Nigeria will remain a lower-middle income economy in the World Bank’s 2027 fiscal year classification, underscoring both the country’s economic progress and the challenges that still stand in the way of achieving a higher income status. The latest update from the Washington-based institution places Nigeria among economies with a Gross National Income (GNI) per capita ranging between $1,176 and $4,635, a category it has occupied for more than a decade.
The World Bank’s annual income classification, which is based on 2025 income data calculated using the Atlas methodology, is widely regarded as an important benchmark for investors, development partners, and policymakers. The Atlas method uses a three-year average of exchange rates to reduce the impact of currency volatility, allowing for a more stable and accurate comparison of economies around the world.

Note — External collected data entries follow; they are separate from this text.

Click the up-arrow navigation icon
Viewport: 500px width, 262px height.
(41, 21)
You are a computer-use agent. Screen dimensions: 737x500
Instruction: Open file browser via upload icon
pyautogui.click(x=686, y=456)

Beyond its income classification, Nigeria continues to hold its position as a “blend country,” making it eligible for financial support from both the International Development Association (IDA) and the International Bank for Reconstruction and Development (IBRD). This status provides the country with access to a broader range of development financing options as it seeks to tackle infrastructure gaps, stimulate growth, and improve living standards for millions of citizens.
Across Africa, the latest World Bank update revealed a mixed economic picture. While countries such as Ghana, Kenya, Angola, Senegal, Cameroon, Côte d’Ivoire, and Zambia remain in the lower-middle income category alongside Nigeria, Cabo Verde recorded an upgrade to upper-middle income status, and Togo moved up from low income to lower-middle income. Namibia, however, moved in the opposite direction, slipping from upper-middle income to lower-middle income status.
For Nigeria, the classification serves as both a reminder of how far the country has come and how much work remains to be done. Since moving out of the low-income category in 2010, the nation has pursued a series of economic reforms aimed at boosting productivity, diversifying exports, stabilising the foreign exchange market, and attracting investment. As government efforts to strengthen macroeconomic stability continue, many stakeholders will be watching closely to see whether these reforms can eventually propel Africa’s largest economy into the upper-middle income bracket.